Third, the district should develop clear guidelines and accountability measures to address
barriers to identifying students in need of mental health support. Findings from this study
indicate that in the absence of standardized Universal Mental Health Screening (UMHS),
SBMHPs rely heavily on teacher referrals, which can be inconsistent and subjective.
Implementing UMHS would promote data-driven decision-making and enable earlier
intervention through standardized identification processes (Lane et al., 2021). Additionally,
UMHS is a tier one preventative measure that would shift MTSS implementation from a reactive
approach to a proactive, prevention-focused model. However, successful UMHS implementation
requires additional SBMHP staffing to meet the increased demand for services (Splett et al.,
2018). Collaboration with community agencies can help support tier three needs that emerge
from universal screening results.
Fourth, the district should work toward greater coherence and consistency in tier one
interventions across schools. The lack of district-wide standardization has led to disparities in
student access to early mental health supports. Research suggests that teachers can be key
players in delivering tier one interventions, such as Social-Emotional Learning (SEL) curricula,
while SBMHPs can lead broader mental health initiatives, including parent education, staff
training, and school-wide mental health awareness campaigns (Giles-Kaye et al., 2023; Marsh &
Mathur, 2020). Establishing district-wide expectations and frameworks for tier one
implementation can ensure that all students benefit from equitable access to preventive mental
health services.
38
Lastly, providing professional development in leadership for SBMHPs can further
enhance their ability to lead and collaborate effectively (Evans et al., 2023). There is a clear need
for increased training and professional development to address variability in SBMHP
preparation. The district should invest in structured training programs on MTSS that cover
evidence-based practices across all three tiers. Well-trained staff are essential for consistent and
effective MTSS implementation (Eagle et al., 2015). Additionally, interdisciplinary training
opportunities should be developed to foster collaboration between school-based and
community-based professionals, reinforcing the value of integrated support systems in mental
health service delivery (Evans et al., 2023). Graduate degree programs should consider
embedding advanced training in MTSS to better prepare professionals before they enter the
workforce. This training should also build coherence across counselor education programs,
including those for school social workers, school psychologists, and school counselors.

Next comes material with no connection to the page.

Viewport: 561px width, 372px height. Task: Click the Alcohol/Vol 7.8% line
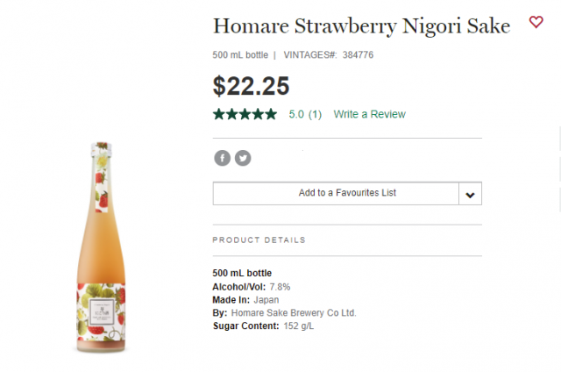tap(252, 286)
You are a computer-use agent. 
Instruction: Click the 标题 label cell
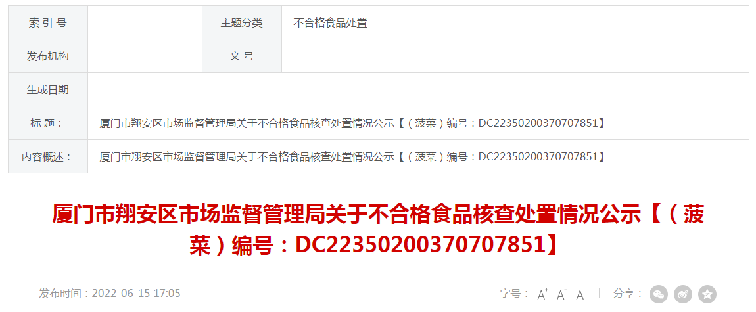pyautogui.click(x=48, y=123)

Limitations and Recommendations for Further Research
Given the scope and design of this study, several limitations should be acknowledged.
First, the study focused exclusively on school-based mental health professionals (SBMHPs)

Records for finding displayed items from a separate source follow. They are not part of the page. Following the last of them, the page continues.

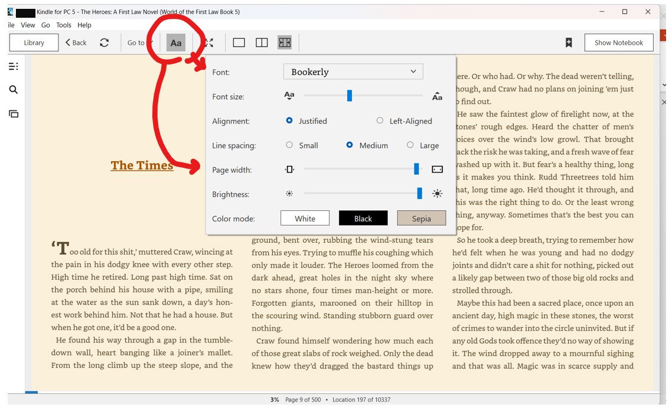Open the search magnifier in sidebar
This screenshot has width=672, height=411.
pyautogui.click(x=13, y=90)
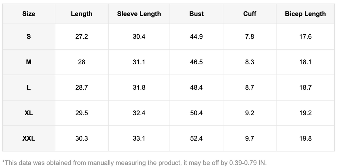Click the Length column header
This screenshot has width=337, height=168.
pyautogui.click(x=82, y=14)
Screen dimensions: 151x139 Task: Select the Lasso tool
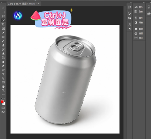coord(3,16)
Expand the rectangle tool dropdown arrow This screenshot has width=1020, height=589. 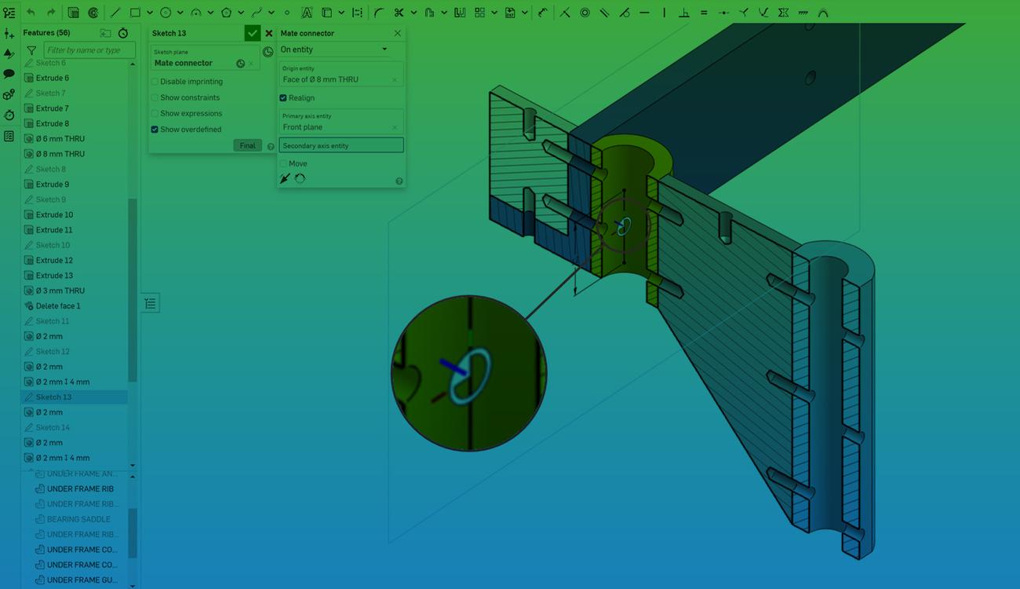149,12
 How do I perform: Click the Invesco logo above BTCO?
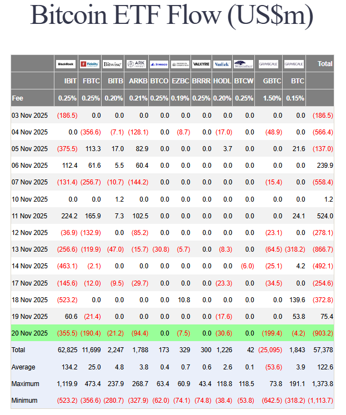(x=159, y=64)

within a single mid-sized school district in Southern California, limiting the generalizability of
findings. Only three participants were school psychologists, while the remaining were clinical
school therapists. Additionally, participant recruitment was restricted to clinical school therapists
and school psychologists due to the participant pool being limited to SBMHPs in the Department
of Special Education. Due to this structural challenge, the study excluded the perspectives of
school counselors and the additional support they might have contributed to MTSS
implementation. While it is a common misconception that school counselors focus solely on
39
academic support, social-emotional learning is an equally essential pillar of their practice. Based
on these limitations, findings may have an incomplete representation of SBMHP perspectives.
Another limitation concerns participant demographics. The gender distribution within the
sampled professional roles was primarily female, potentially limiting the diversity of
perspectives. Finally, the reliance on interviews as the primary data collection method introduces
potential subjectivity, as participants’ responses may be influenced by personal biases or their
current work environment.
Based on these limitations, future research should consider several areas of exploration.

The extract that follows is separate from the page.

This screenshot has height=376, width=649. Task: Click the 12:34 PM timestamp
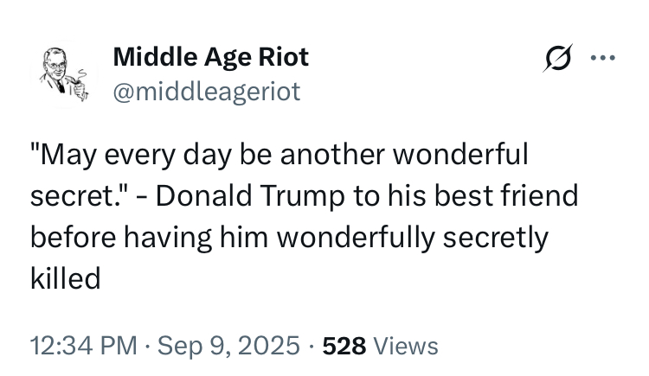pyautogui.click(x=83, y=346)
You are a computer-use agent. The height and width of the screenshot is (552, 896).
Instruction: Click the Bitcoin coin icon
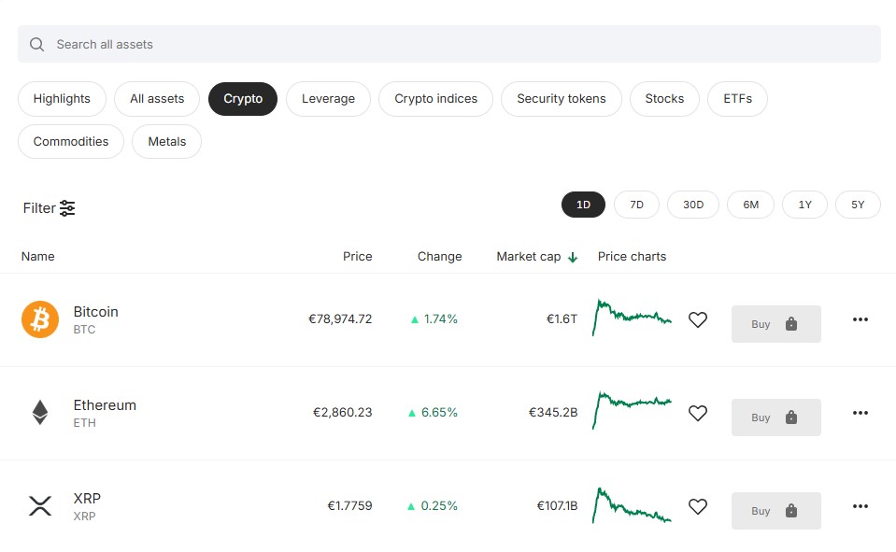(x=39, y=319)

First, longitudinal studies examining the long-term impact of structured MTSS training programs
on the effectiveness of mental health service delivery in schools could provide valuable insights
into best practices for professional development and implementation fidelity. Additionally, future
research should explore the perspectives of school counselors, teachers, and administrators
regarding their roles in MTSS implementation. Since this study focused on interviews only with
school psychologists and therapists, incorporating insights from a wider array of professionals
could provide a more comprehensive understanding of collaborative MTSS practices.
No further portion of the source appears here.